Functional model satisfies the high-level specification

The purpose of a hash table is to implement a finite mapping, (a finite function) from keys to values. We claim that the functional model (empty_table, hashtable_get, hashtable_incr) correctly implements the appropriate operations on the abstract data type of finite functions.

We formalize that statement by defining a Module Type:

Module Type COUNT_TABLE.
Parameter table: Type.
Parameter key : Type.
Parameter empty: table.
Parameter get: key → table → Z.
Parameter incr: key → table → table.
Axiom gempty: ∀ k, (* get-empty *)
       get k empty = 0.
Axiom gss: ∀ k t, (* get-set-same *)
      get k (incr k t) = 1+(get k t ).
Axiom gso: ∀ j k t, (* get-set-other *)
      j ≠ k → get j (incr k t) = get j t.
End COUNT_TABLE.

This means: in any Module that satisfies this Module Type, there's a type table of count-tables, and operators empty, get, set that satisfy the axioms gempty, gss, and gso.

A "reference" implementation of COUNT_TABLE

Exercise: 2 stars, standard (FunTable)

It's easy to make a slow implementation of COUNT_TABLE, using functions.

Module FunTable <: COUNT_TABLE.
Definition table: Type := nat → Z.
Definition key : Type := nat.
Definition empty: table := fun k ⇒ 0.
Definition get (k: key) (t: table) : Z := t k.
Definition incr (k: key) (t: table) : table :=
fun k' ⇒ if Nat.eqb k' k then 1 + t k' else t k'.
Lemma gempty: ∀ k, get k empty = 0.
(* FILL IN HERE *) Admitted.
Lemma gss: ∀ k t, get k (incr k t) = 1+(get k t ).
(* FILL IN HERE *) Admitted.
Lemma gso: ∀ j k t, j ≠ k → get j (incr k t) = get j t.
(* FILL IN HERE *) Admitted.
End FunTable.
☐

Demonstration that hash tables implement COUNT_TABLE

Exercise: 3 stars, standard (IntHashTable)

Now we make a "fast" implementation using hash tables.

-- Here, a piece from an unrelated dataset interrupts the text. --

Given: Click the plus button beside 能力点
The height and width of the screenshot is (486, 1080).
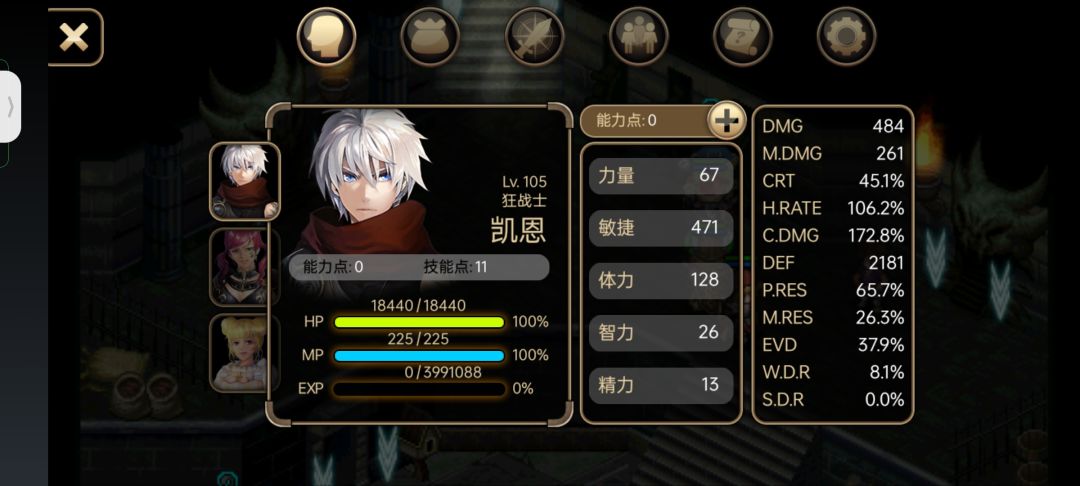Looking at the screenshot, I should 727,120.
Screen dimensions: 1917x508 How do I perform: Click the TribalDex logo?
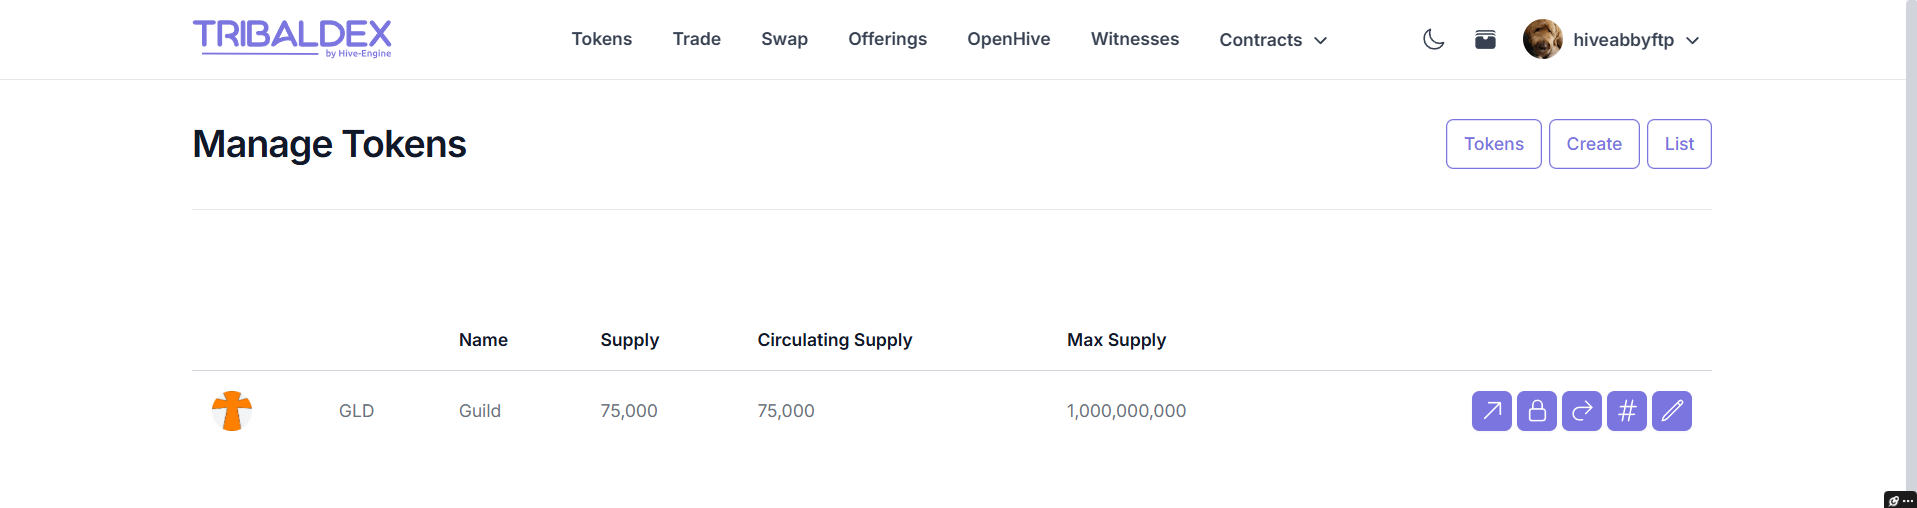tap(292, 39)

We put "fast" in quotes because, unlike the imperative implementation, the purely functional implementation takes linear time, not constant time, to select the the i'th bucket. That is, Znth i al takes time proportional to i. But that is no problem, because we are not using hashtable_get and hashtable_incr as our real implementation; they are serving as the functional model of the fast implementation in C.

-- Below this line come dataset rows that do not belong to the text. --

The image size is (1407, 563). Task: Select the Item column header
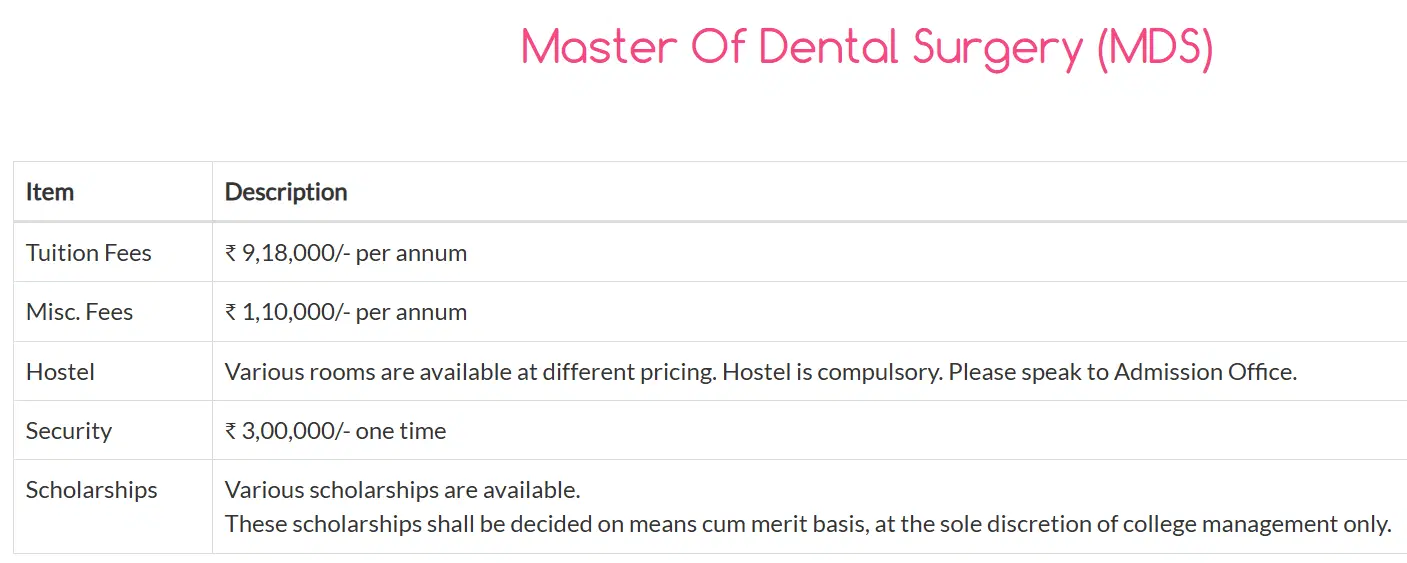point(50,192)
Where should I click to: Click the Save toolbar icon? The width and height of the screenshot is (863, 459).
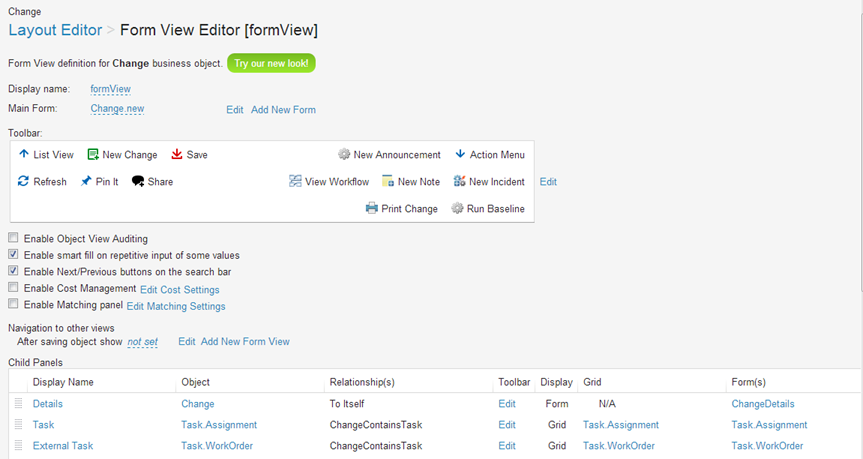177,155
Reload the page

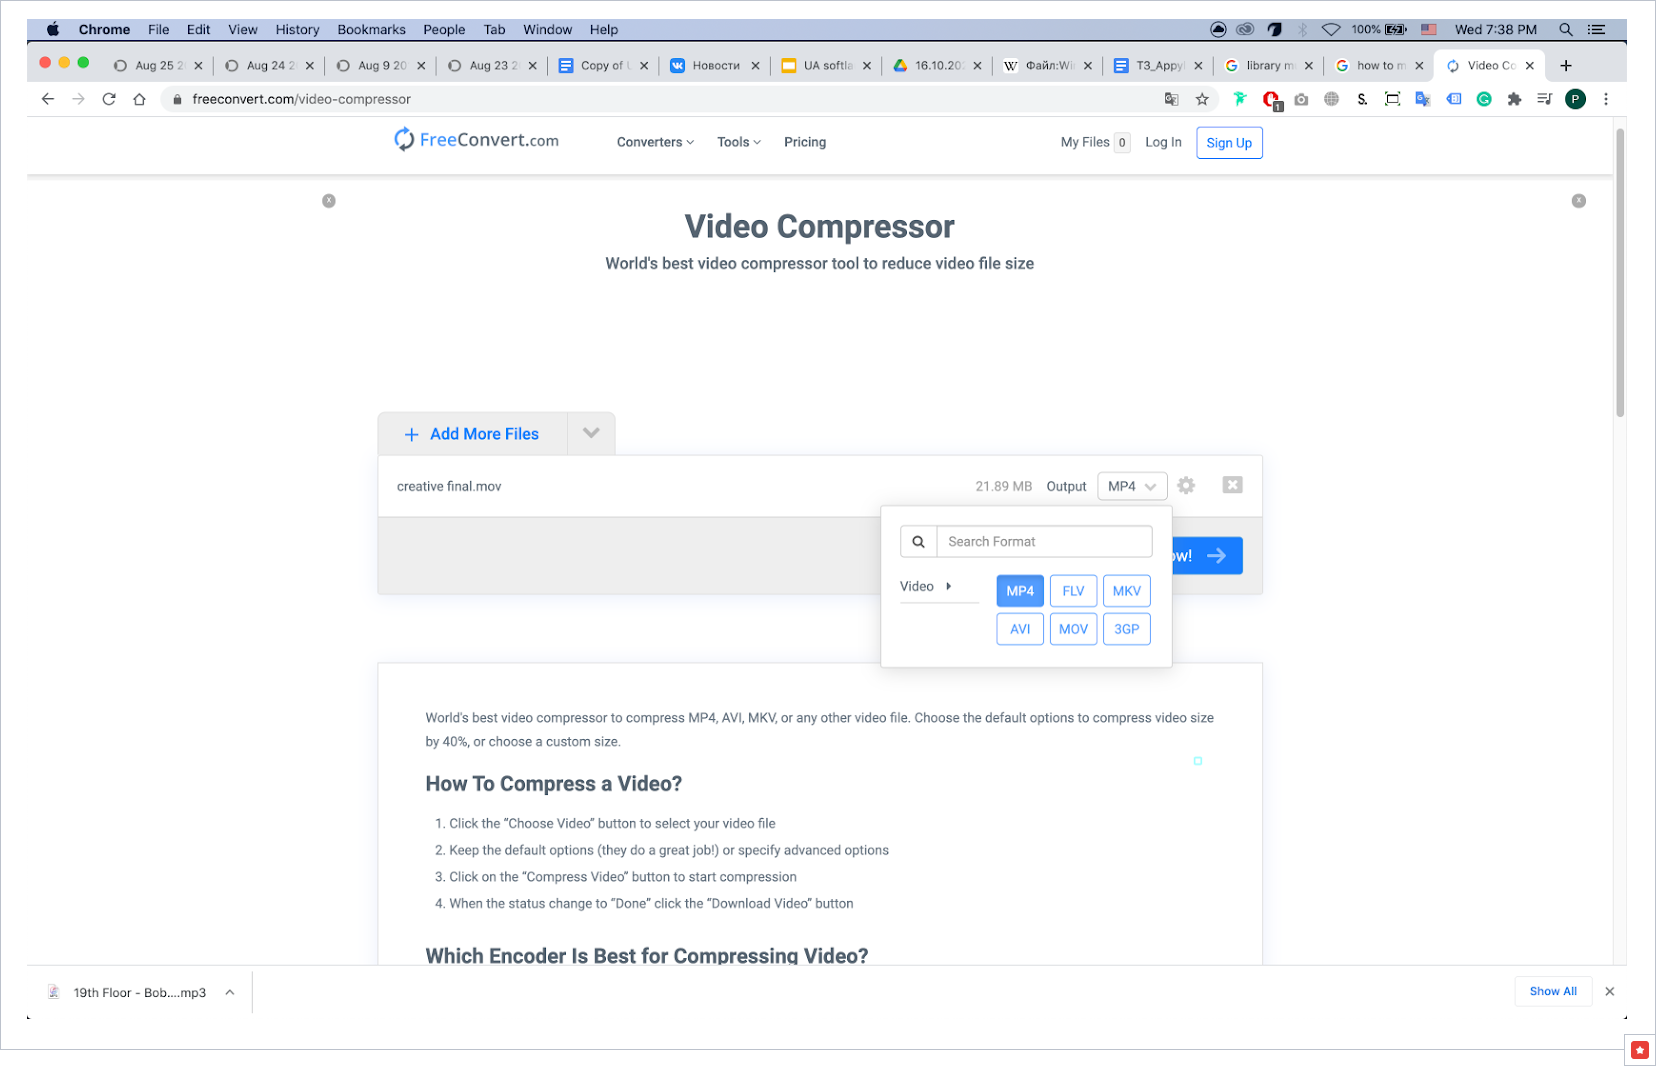[109, 99]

Module IntHashTable <: COUNT_TABLE.
Definition hashtable_invariant (cts: hashtable_contents) : Prop :=
  Zlength cts = N ∧
  ∀ i, 0 ≤ i < N →
             list_norepet (map fst (Znth i cts))
             ∧ Forall (fun s ⇒ hashfun s mod N = i) (map fst (Znth i cts)).
Definition table := sig hashtable_invariant.
Definition key := list byte.

Lemma empty_invariant: hashtable_invariant empty_table.
Proof.
(* FILL IN HERE *) Admitted.

Lemma incr_invariant: ∀ k cts,
hashtable_invariant cts → hashtable_invariant (hashtable_incr k cts).
Proof.
(* FILL IN HERE *) Admitted.

Definition empty : table := exist _ _ empty_invariant.
Definition get : key → table → Z :=
fun k tbl ⇒ hashtable_get k (proj1_sig tbl).
Definition incr : key → table → table :=
fun k tbl ⇒ exist _ _ (incr_invariant k _ (proj2_sig tbl)).

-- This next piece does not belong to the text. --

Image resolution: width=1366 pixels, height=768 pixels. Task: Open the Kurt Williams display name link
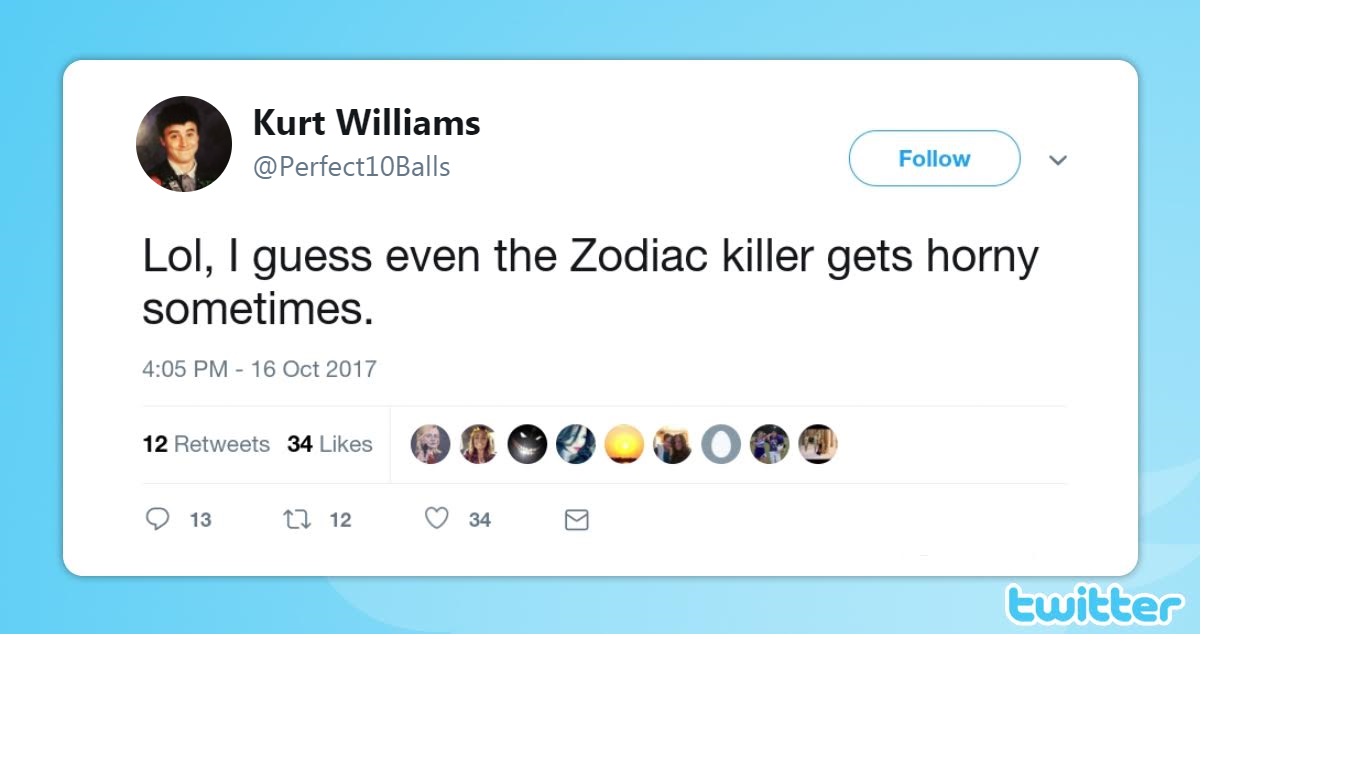tap(366, 123)
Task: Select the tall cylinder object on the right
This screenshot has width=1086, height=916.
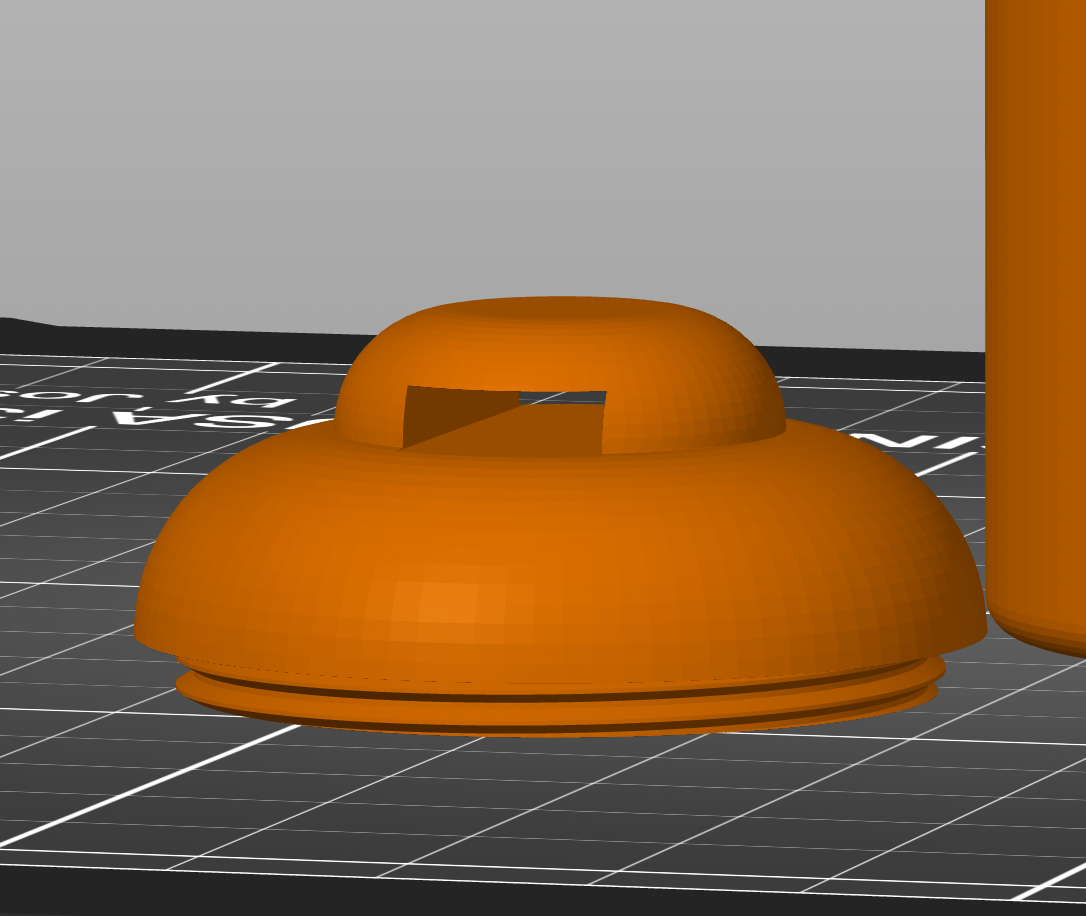Action: coord(1040,300)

Theorem gempty: ∀ k, get k empty = 0.
Proof.
(* FILL IN HERE *) Admitted.

Theorem gss: ∀ k t, get k (incr k t) = 1 + (get k t ).
Proof.
(* FILL IN HERE *) Admitted.

Theorem gso: ∀ j k t, (* get-set-other *)
j ≠ k → get j (incr k t) = get j t.
Proof.
(* FILL IN HERE *) Admitted.
☐

End IntHashTable.

(* 2021-04-19 09:59 *)